Environment

The Elephant in the Room

December 3, 2019

Discussion about climate disruption and mass extinction rarely mention human population as a significant factor in exacerbating those problems.  In the last ~100 years, the human population has increased dramatically as shown in Figures 1 and 2.  The global human population, as of 2019, was 7.7 billion and climbing.  At this point, experts are estimating a global human population of ~10 billion by 2050.

World population

Figure 1

Population increase

Figure 2

Not only has the human population increased dramatically over the last 100 years but the average level of human resource consumption and pollution generation has increased dramatically over that time, particularly over the last 30 years due largely to the increased affluence of people in developing countries like China and India.

Human population and the level of resource consumption have a dramatic effect upon both mass extinction and climate disruption.  A larger human population means that more land area has to be devoted to activities such as agriculture and that land must be used more intensively.  That leaves less habitat for wild animals so their populations decrease (See Figure 3).  With a larger human population, water related resources are used more intensively leading to population declines of species in that water environment.

biomass

Figure 3

A larger and more affluent human population leads to a higher level of greenhouse gas emissions and higher level of climate disruption.  At this point, no level of technology can make the impact of population and affluence compatible with what is needed to prevent serious climate disruption consequences.

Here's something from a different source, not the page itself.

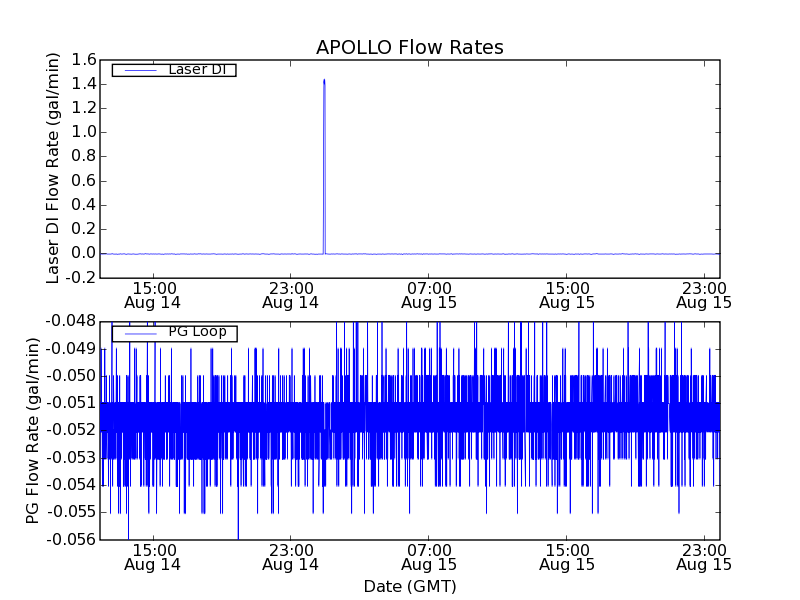Click bottom plot's 15:00 Aug 15 tick label
800x600 pixels.
(x=566, y=556)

In 1970, the gloal human population was 3.7 billion people while the U.S. population was 203 million. At that time, I thought the global and U.S. populations were above sustainable levels.  The situation has only grown substantially worse.  Those figures are now (2019)  7.7 billion for the global population and 327 million for the U.S. population.

Figure 4 shows the relative impact of various efforts to reduce one’s carbon footprint.  The carbon footprint is a function of both population and affluence.

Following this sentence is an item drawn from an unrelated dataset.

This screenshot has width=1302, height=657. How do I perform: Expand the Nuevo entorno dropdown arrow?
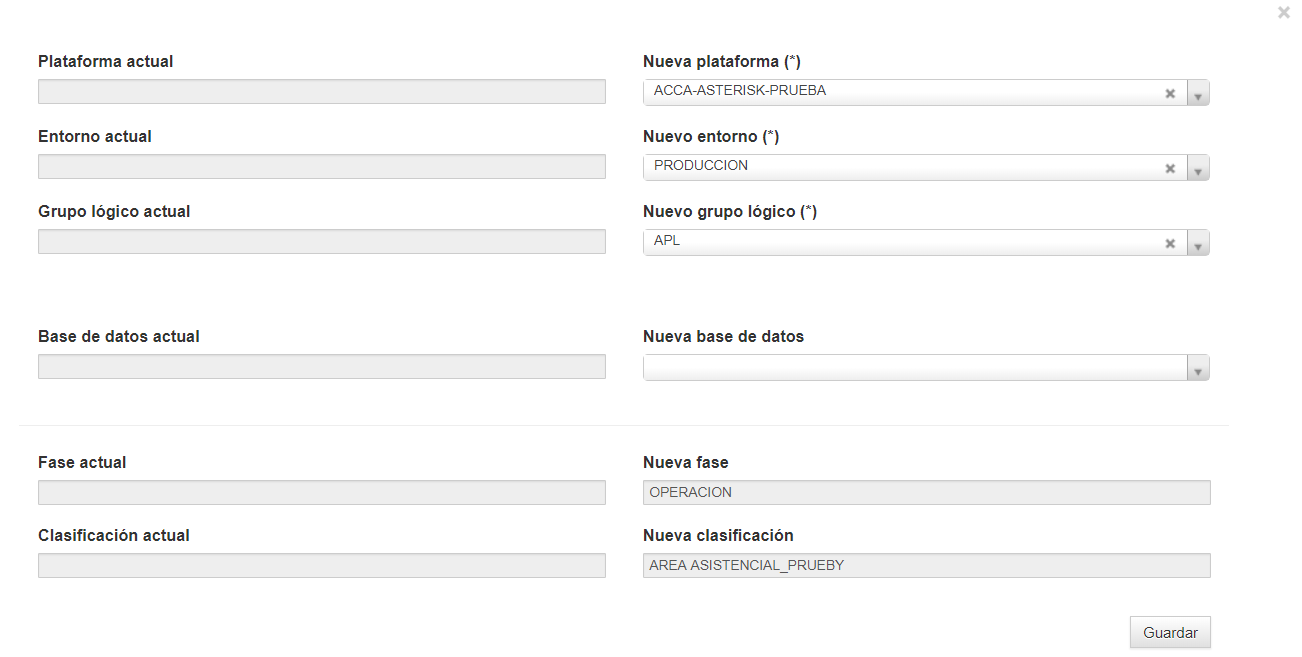click(1198, 168)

The top ways to reduce your carbon footprint

reducing carbon footprint

Figure 4

*Credits: (Graphic) J. You/Science; (Data) Seth Wynes and Kimberly A Nicholas, Environmental Research Letters (2017)

The human population was able to grow rapidly over the last ~100 years due to five main reasons:

1). The discovery of nitrogen fixation in the early 1900s, which led to synthetic fertilizer

2). The discovery of methods to prevent infectious diseases, which lowered death rates, particularly in children

3). The intensive use of fossil fuels

4). The development of high yielding grain seeds

5). The use of fossil water in agriculture to improve yields

We have now essentially run the course on what those five developments can produce.  We’re rapidly depleting fossil fuels and fossil water.  We’re also rapidly building up atmospheric greenhouse gases which will negatively affect agriculture.

If humans don’t desire to control human population, nature will find a way to adjust the human population to fit the available resources.

Roger Blanchard

Roger Blanchard teaches chemistry at Lake Superior State University and authored the book “The Future of Global Oil Production: Facts, Figures, Trends and Projections by Region,” McFarland & Company (2005).